Saturday, July 22, 2023

An Imaginative Rethinking of the Cinderella Tale

This morning Opera San José (OSJ) made available an opera it had premiered in 2017 for free viewing through YouTube with separate videos for the first and second parts of the production. The opera is a new approach to the Cinderella narrative, whose music was composed by Alma Deutscher, who was thirteen years old at the time. Deutscher returned to OSJ five years later to revive their production and to serve as conductor.

It would be fair to say that Deutscher is firmly confident in her abilities as both composer and conductor. She probably even relishes the efforts of the video production team to superimpose occasionally her conducting on top of the image of the staging of the opera itself:

I suspect that there has been more than a little bit of skepticism over her capabilities. Nevertheless, I appreciated her contemporary take on the narrative and her ability to keep the narrative moving without ever lingering on any particular episode for too long. In addition, she brought an arch wit to reflecting on operas of the past, even when they did not involve the Cinderella narrative.

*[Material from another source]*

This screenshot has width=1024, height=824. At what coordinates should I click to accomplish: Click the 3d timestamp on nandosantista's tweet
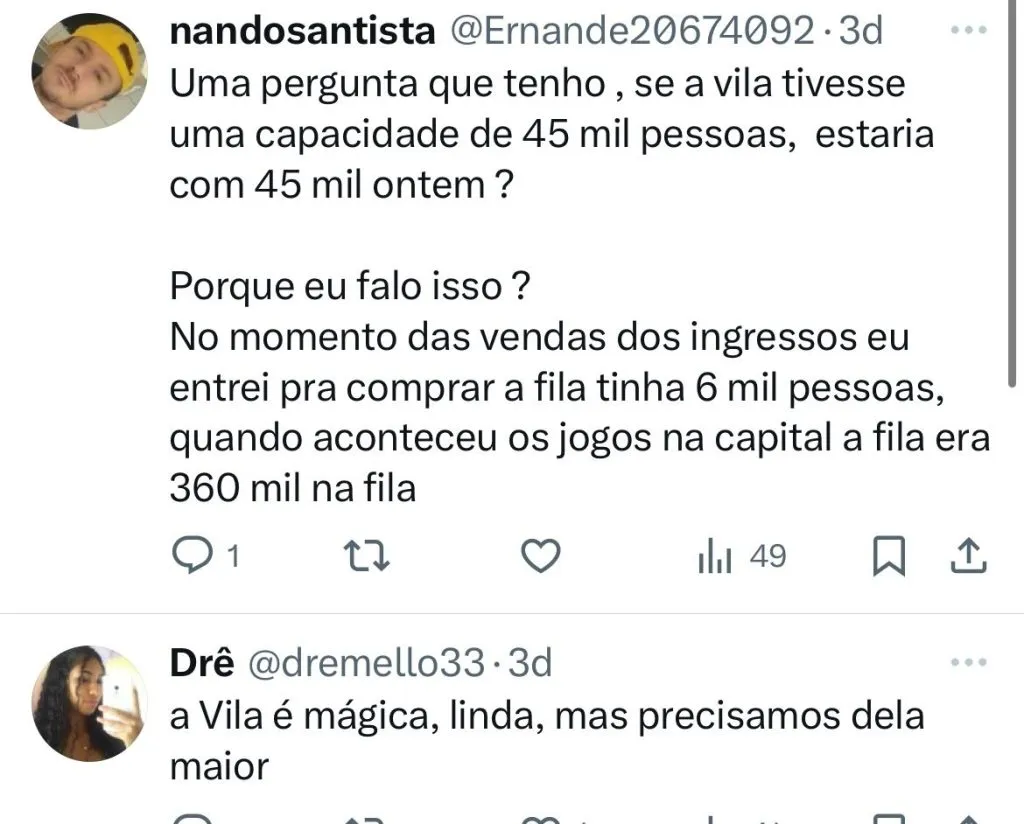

As a result, it was not entirely surprising that one of the episodes included a lapse into the travails of Giuseppe Verdi’s La Traviata, even if that action took place only in the orchestra pit. There was also an amusing moment when the stepsisters lapsed into “Beckmesser mode” with a nod to Richard Wagner’s Die Meistersinger von Nürnberg. Finally, it struck me that the way in which Cinderella (soprano Natalia Santaliz) and the Prince (tenor Joey Hammond-Leppek) encounter each other reminded me of Pamina and Tamino in Wolfgang Amadeus Mozart’s The Magic Flute.

For all of those cross-references, there was still more than enough originality to go around in the text of the libretto; and I came away from watching today’s video with thoughts that I might revisit the work in the not-too-distant future.